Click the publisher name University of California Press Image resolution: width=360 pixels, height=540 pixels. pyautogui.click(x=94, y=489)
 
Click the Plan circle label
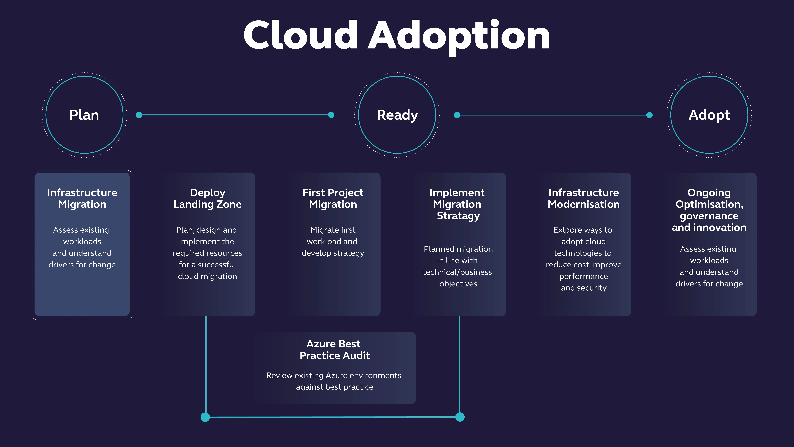(x=84, y=115)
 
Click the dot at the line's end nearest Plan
(x=139, y=115)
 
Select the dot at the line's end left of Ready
(x=331, y=115)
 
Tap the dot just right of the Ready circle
(x=457, y=115)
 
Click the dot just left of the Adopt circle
(x=649, y=115)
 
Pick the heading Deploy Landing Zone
(x=207, y=198)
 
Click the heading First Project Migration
(x=333, y=198)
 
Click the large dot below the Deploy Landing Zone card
(x=205, y=417)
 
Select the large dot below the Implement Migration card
(x=460, y=417)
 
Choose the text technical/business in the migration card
(x=457, y=272)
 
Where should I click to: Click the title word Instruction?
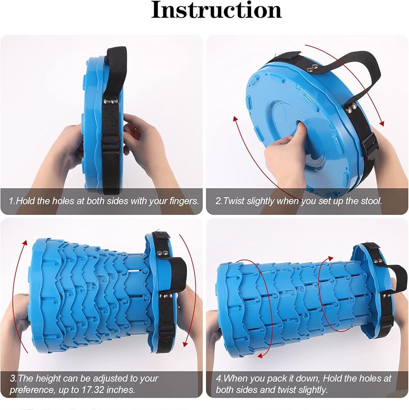pyautogui.click(x=217, y=10)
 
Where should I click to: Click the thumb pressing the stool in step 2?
pyautogui.click(x=302, y=130)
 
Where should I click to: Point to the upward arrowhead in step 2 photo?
pyautogui.click(x=235, y=119)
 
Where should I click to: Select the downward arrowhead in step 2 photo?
pyautogui.click(x=382, y=123)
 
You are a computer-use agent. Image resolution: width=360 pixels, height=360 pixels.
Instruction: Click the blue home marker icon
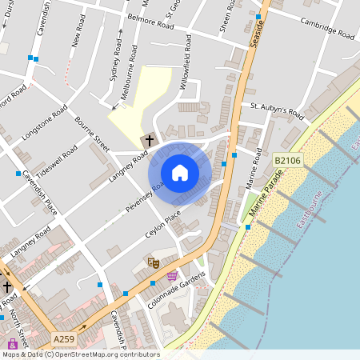[x=179, y=173]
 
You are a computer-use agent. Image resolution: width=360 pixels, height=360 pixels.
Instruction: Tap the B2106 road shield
[x=288, y=161]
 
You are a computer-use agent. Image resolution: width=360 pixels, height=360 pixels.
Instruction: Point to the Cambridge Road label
[x=328, y=30]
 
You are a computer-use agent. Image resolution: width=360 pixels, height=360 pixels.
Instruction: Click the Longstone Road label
[x=43, y=124]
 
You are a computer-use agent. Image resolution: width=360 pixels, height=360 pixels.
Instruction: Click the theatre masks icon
[x=154, y=262]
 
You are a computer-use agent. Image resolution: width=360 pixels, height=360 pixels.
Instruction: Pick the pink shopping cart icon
[x=172, y=275]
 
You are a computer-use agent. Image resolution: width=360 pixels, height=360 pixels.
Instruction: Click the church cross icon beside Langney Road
[x=148, y=141]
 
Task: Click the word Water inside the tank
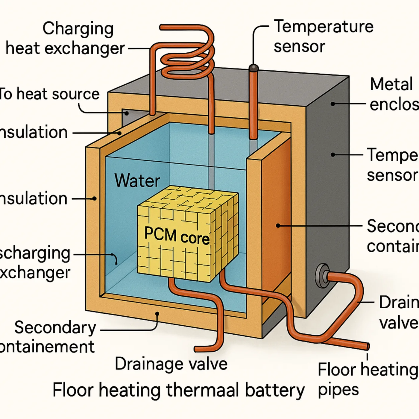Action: click(x=137, y=180)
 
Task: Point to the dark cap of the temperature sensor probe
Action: click(x=253, y=68)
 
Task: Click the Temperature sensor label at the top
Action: click(x=323, y=36)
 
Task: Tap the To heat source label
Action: click(x=49, y=94)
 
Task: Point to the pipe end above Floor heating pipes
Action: click(x=367, y=347)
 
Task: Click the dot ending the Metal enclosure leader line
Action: click(x=333, y=104)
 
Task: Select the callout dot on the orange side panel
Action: click(x=278, y=226)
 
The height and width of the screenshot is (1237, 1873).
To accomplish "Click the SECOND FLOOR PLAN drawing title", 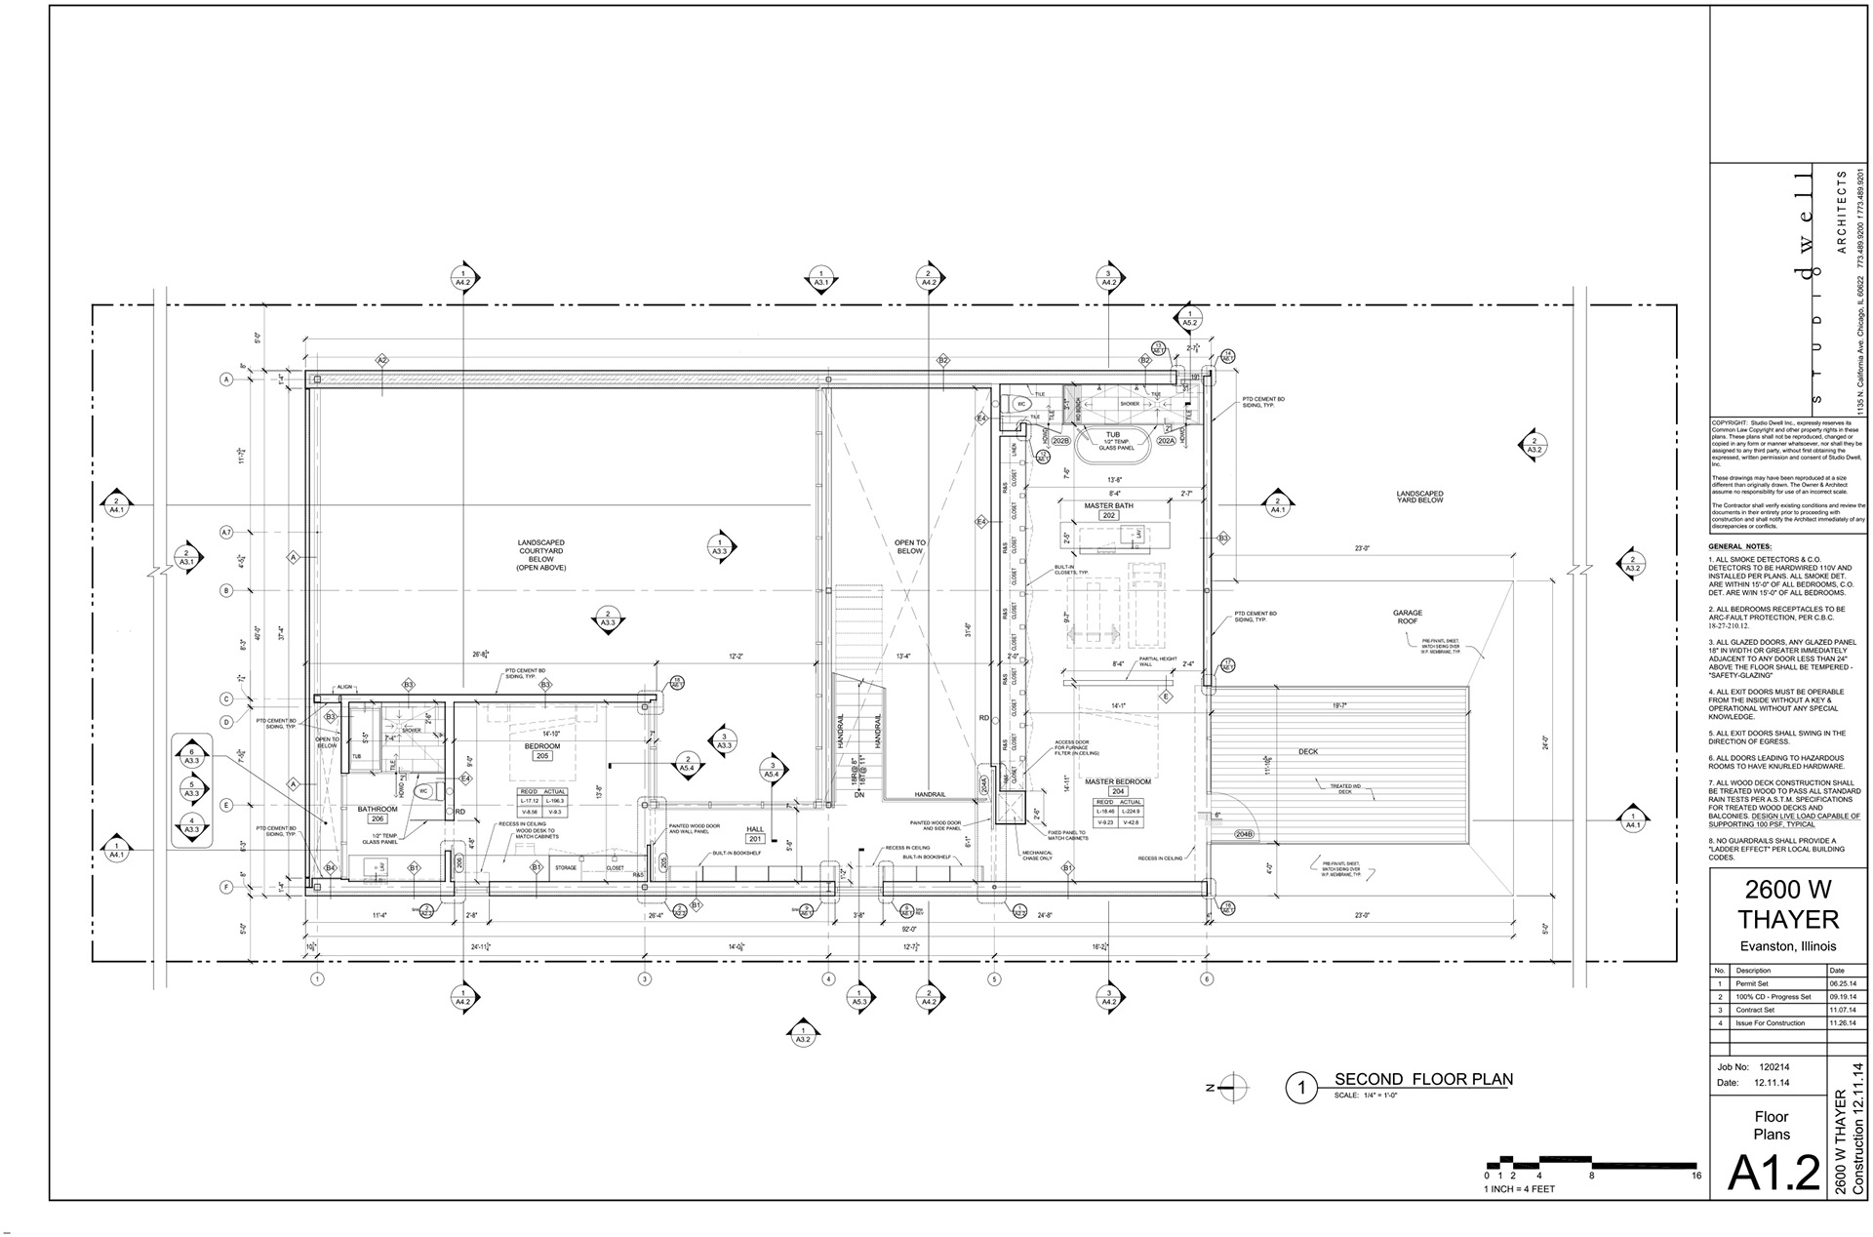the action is [x=1422, y=1079].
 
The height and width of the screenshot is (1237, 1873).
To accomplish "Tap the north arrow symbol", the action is [x=1231, y=1086].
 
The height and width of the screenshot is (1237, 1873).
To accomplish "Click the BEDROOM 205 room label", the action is [x=542, y=750].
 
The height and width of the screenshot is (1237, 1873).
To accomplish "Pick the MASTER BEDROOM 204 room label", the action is [x=1118, y=786].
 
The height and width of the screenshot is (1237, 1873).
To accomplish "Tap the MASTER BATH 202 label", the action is [x=1108, y=510].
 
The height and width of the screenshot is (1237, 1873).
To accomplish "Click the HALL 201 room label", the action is [x=755, y=833].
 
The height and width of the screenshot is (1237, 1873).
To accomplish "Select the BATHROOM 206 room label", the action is [x=377, y=814].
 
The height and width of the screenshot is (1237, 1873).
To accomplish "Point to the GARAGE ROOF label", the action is [x=1407, y=617].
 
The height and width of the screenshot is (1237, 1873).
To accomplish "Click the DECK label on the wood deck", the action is [x=1307, y=752].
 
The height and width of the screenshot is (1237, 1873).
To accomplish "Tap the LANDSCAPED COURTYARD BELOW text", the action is [x=540, y=555].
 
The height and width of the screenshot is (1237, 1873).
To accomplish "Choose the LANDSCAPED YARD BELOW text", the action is [x=1418, y=497].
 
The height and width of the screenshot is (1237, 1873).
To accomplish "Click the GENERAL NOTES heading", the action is [x=1740, y=546].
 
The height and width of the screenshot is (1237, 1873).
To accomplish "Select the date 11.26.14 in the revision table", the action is [x=1843, y=1023].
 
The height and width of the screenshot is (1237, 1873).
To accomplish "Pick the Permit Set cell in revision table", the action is [x=1751, y=984].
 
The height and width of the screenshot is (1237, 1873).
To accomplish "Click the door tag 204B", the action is [x=1244, y=834].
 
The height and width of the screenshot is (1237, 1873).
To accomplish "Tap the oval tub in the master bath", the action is [x=1113, y=443].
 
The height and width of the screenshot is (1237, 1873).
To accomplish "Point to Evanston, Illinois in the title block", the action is [x=1788, y=946].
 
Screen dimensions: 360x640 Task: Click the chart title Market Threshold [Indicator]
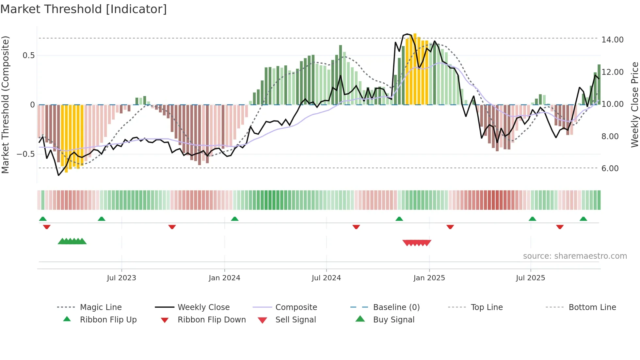84,9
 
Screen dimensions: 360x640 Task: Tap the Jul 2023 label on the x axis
121,278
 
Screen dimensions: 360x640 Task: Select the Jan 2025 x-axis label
429,278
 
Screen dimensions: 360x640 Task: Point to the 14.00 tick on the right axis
612,40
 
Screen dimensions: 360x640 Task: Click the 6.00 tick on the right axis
610,168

────────

* [WHAT YOU NEED TO DO]: Update the records from their start through the line containing "(x=457, y=272)" by replacing every "dot" with "marker" and leaving everything else unchanged. Give only that part and leave the pictures out.

* [SOLUTION]:
Click the publisher name University of California Press Image resolution: width=360 pixels, height=540 pixels. pyautogui.click(x=94, y=489)
 
Click the Plan circle label
(x=84, y=115)
 
Click the marker at the line's end nearest Plan
(x=139, y=115)
 
Select the marker at the line's end left of Ready
(x=331, y=115)
 
Tap the marker just right of the Ready circle
(x=457, y=115)
 
Click the marker just left of the Adopt circle
(x=649, y=115)
 
Pick the heading Deploy Landing Zone
(x=207, y=198)
 
Click the heading First Project Migration
(x=333, y=198)
 
Click the large marker below the Deploy Landing Zone card
(x=205, y=417)
 
Select the large marker below the Implement Migration card
(x=460, y=417)
 
Choose the text technical/business in the migration card
(x=457, y=272)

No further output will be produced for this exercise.